Le projet de révision du Code du travail suscite de vives inquiétudes au sein du Parlement sénégalais. Intervenant mardi lors de l'examen en plénière des projets de loi portant Code du travail et Code de la sécurité sociale, le député non inscrit Cheikh Ahmed Tidiane Youm a fermement critiqué le texte, estimant qu'il affaiblit la protection des travailleurs et favorise la précarisation des emplois au profit des employeurs.
Au cœur de ses griefs figure la création de nouveaux mécanismes de fin de contrat. Le parlementaire dénonce notamment l'introduction des ruptures amiables, des départs volontaires et de la modification substantielle du contrat.
Selon lui, ces dispositifs permettent aux employeurs d'écarter les garanties juridiques classiques encadrant le licenciement :« Le Code introduit de nouvelles voies permettant à l’employeur de mettre terme à un contrat de travail sans passer par les garanties classiques du licenciement, donc je considère que ce n’est pas quelque chose de protecteur vis-à-vis du salarié. »
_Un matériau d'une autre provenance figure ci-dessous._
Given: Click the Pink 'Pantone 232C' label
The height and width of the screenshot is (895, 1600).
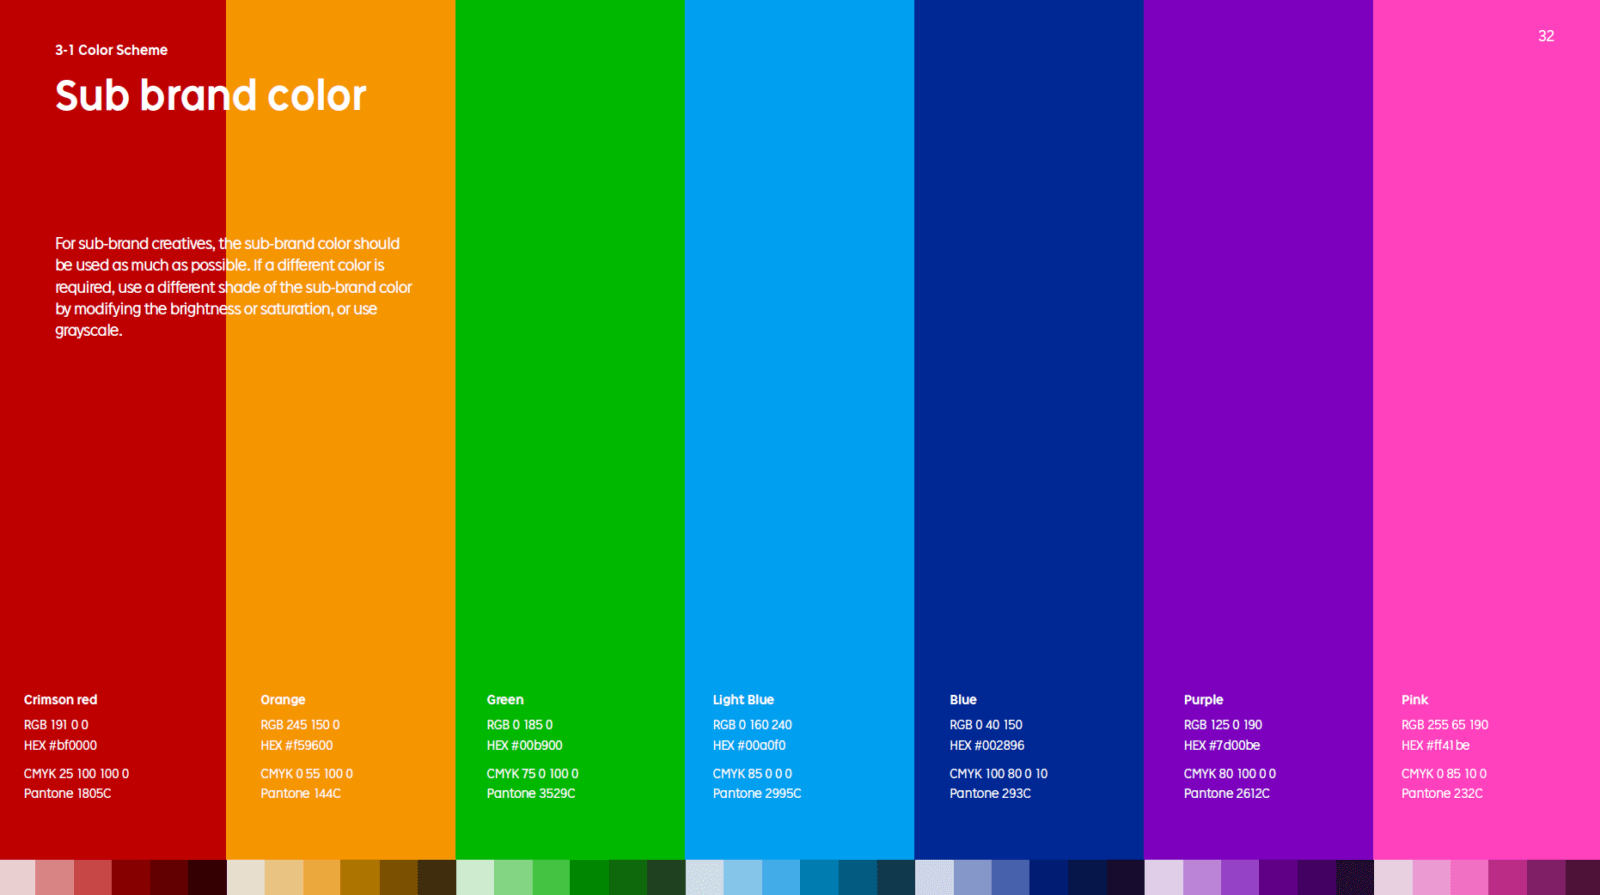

Cheikh Ahmed Tidiane Youm a également pointé du doigt les risques liés au maintien prolongé des Contrats à Durée Déterminée (CDD), rappelant que le Code doit protéger en priorité le salarié, qu'il qualifie de « partie la plus faible » de la relation de travail.
Chômage technique et « délégalisation massive »
L'élu s'est aussi inquiété des dispositions financières sur le chômage technique, particulièrement l'allocation minimale fixée à 50 % du salaire moyen, qui risque d'entraîner une baisse directe du pouvoir d'achat des ménages.
Sur le plan juridique, le député dénonce une « délégalisation massive » caractérisée par plus de 60 renvois vers des décrets d'application et des textes réglementaires. Cette méthode crée, selon lui, une insécurité normative en soustrayant des pans entiers du droit du travail au débat et au contrôle parlementaires.
Menaces sur le droit de grève et les libertés syndicales
Enfin, l'intervenant a exprimé de fortes réserves quant aux dispositions touchant à l'exercice du droit de grève et au fonctionnement des organisations syndicales :« La capacité du salarié à se défendre collectivement est affaiblie, ce qui réduit l’effectivité même de ses droits. »
Selon M. Youm, ces évolutions pourraient entrer en contradiction avec les engagements internationaux souscrits par le Sénégal, notamment les conventions 87 et 98 de l’Organisation internationale du travail (OIT) relatives à la liberté syndicale et au droit de négociation collective. Il a conclu en regrettant la fusion des débats sur le Code du travail et le Code de la sécurité sociale au cours d'une seule et même séance plénière.